┌──

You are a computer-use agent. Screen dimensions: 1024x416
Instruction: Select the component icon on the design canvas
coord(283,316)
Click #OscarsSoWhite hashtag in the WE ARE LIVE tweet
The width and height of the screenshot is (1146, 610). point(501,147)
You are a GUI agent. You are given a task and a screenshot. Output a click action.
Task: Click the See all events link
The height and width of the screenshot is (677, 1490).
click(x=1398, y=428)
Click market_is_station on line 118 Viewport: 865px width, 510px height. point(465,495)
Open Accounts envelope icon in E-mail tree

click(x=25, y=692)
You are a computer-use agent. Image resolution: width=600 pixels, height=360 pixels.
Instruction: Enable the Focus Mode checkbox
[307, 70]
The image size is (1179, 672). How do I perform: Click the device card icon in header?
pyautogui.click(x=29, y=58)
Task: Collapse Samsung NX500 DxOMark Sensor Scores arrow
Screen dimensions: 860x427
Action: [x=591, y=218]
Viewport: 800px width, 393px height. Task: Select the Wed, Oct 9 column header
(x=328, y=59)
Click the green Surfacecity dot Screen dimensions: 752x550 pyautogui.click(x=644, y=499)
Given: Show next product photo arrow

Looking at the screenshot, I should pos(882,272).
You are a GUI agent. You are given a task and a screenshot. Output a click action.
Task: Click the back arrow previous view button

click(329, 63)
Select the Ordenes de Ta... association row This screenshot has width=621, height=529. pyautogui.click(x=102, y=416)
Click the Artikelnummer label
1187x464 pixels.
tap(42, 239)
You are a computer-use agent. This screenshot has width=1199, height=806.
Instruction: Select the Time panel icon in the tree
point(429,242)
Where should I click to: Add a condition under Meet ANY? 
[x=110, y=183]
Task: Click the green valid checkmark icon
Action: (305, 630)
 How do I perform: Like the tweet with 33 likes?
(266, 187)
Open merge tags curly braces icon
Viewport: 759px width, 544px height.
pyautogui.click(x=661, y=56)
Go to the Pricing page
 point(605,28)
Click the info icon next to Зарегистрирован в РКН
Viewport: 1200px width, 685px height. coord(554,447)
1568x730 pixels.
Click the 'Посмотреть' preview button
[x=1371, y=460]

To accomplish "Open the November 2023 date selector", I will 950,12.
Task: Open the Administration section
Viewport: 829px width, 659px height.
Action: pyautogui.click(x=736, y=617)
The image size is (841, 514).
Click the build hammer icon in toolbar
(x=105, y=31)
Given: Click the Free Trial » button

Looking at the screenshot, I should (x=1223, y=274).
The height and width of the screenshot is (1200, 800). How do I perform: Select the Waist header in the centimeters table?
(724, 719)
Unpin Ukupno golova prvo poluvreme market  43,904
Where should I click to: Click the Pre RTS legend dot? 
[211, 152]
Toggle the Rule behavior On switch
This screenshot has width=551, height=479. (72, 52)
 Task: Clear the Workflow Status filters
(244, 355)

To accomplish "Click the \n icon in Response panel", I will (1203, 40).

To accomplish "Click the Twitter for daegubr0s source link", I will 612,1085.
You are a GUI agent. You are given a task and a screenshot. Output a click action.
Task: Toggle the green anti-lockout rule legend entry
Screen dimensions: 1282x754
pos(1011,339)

└──

Please output all of the entries without changing a single character.

-- SOLUTION TO THIS TASK --
You are a computer-use agent. Screen dimensions: 1024x416
Instruction: Select the component icon on the design canvas
coord(283,316)
Click #OscarsSoWhite hashtag in the WE ARE LIVE tweet
The width and height of the screenshot is (1146, 610). point(501,147)
You are a GUI agent. You are given a task and a screenshot. Output a click action.
Task: Click the See all events link
The height and width of the screenshot is (677, 1490).
click(x=1398, y=428)
Click market_is_station on line 118 Viewport: 865px width, 510px height. point(465,495)
Open Accounts envelope icon in E-mail tree

click(x=25, y=692)
You are a computer-use agent. Image resolution: width=600 pixels, height=360 pixels.
Instruction: Enable the Focus Mode checkbox
[307, 70]
The image size is (1179, 672). How do I perform: Click the device card icon in header?
pyautogui.click(x=29, y=58)
Task: Collapse Samsung NX500 DxOMark Sensor Scores arrow
Screen dimensions: 860x427
Action: [x=591, y=218]
Viewport: 800px width, 393px height. Task: Select the Wed, Oct 9 column header
(x=328, y=59)
Click the green Surfacecity dot Screen dimensions: 752x550 pyautogui.click(x=644, y=499)
Given: Show next product photo arrow

Looking at the screenshot, I should pos(882,272).
You are a GUI agent. You are given a task and a screenshot. Output a click action.
Task: Click the back arrow previous view button

click(329, 63)
Select the Ordenes de Ta... association row This screenshot has width=621, height=529. pyautogui.click(x=102, y=416)
Click the Artikelnummer label
1187x464 pixels.
tap(42, 239)
You are a computer-use agent. This screenshot has width=1199, height=806.
Instruction: Select the Time panel icon in the tree
point(429,242)
Where should I click to: Add a condition under Meet ANY? 
[x=110, y=183]
Task: Click the green valid checkmark icon
Action: (305, 630)
 How do I perform: Like the tweet with 33 likes?
(266, 187)
Open merge tags curly braces icon
Viewport: 759px width, 544px height.
pyautogui.click(x=661, y=56)
Go to the Pricing page
 point(605,28)
Click the info icon next to Зарегистрирован в РКН
Viewport: 1200px width, 685px height. coord(554,447)
1568x730 pixels.
Click the 'Посмотреть' preview button
[x=1371, y=460]

To accomplish "Open the November 2023 date selector", I will 950,12.
Task: Open the Administration section
Viewport: 829px width, 659px height.
Action: pyautogui.click(x=736, y=617)
The image size is (841, 514).
Click the build hammer icon in toolbar
(x=105, y=31)
Given: Click the Free Trial » button

Looking at the screenshot, I should (x=1223, y=274).
The height and width of the screenshot is (1200, 800). How do I perform: Select the Waist header in the centimeters table?
(724, 719)
Unpin Ukupno golova prvo poluvreme market  43,904
Where should I click to: Click the Pre RTS legend dot? 
[211, 152]
Toggle the Rule behavior On switch
This screenshot has width=551, height=479. (72, 52)
 Task: Clear the Workflow Status filters
(244, 355)

To accomplish "Click the \n icon in Response panel", I will (1203, 40).

To accomplish "Click the Twitter for daegubr0s source link", I will 612,1085.
You are a GUI agent. You are given a task and a screenshot. Output a click action.
Task: Toggle the green anti-lockout rule legend entry
Screen dimensions: 1282x754
pos(1011,339)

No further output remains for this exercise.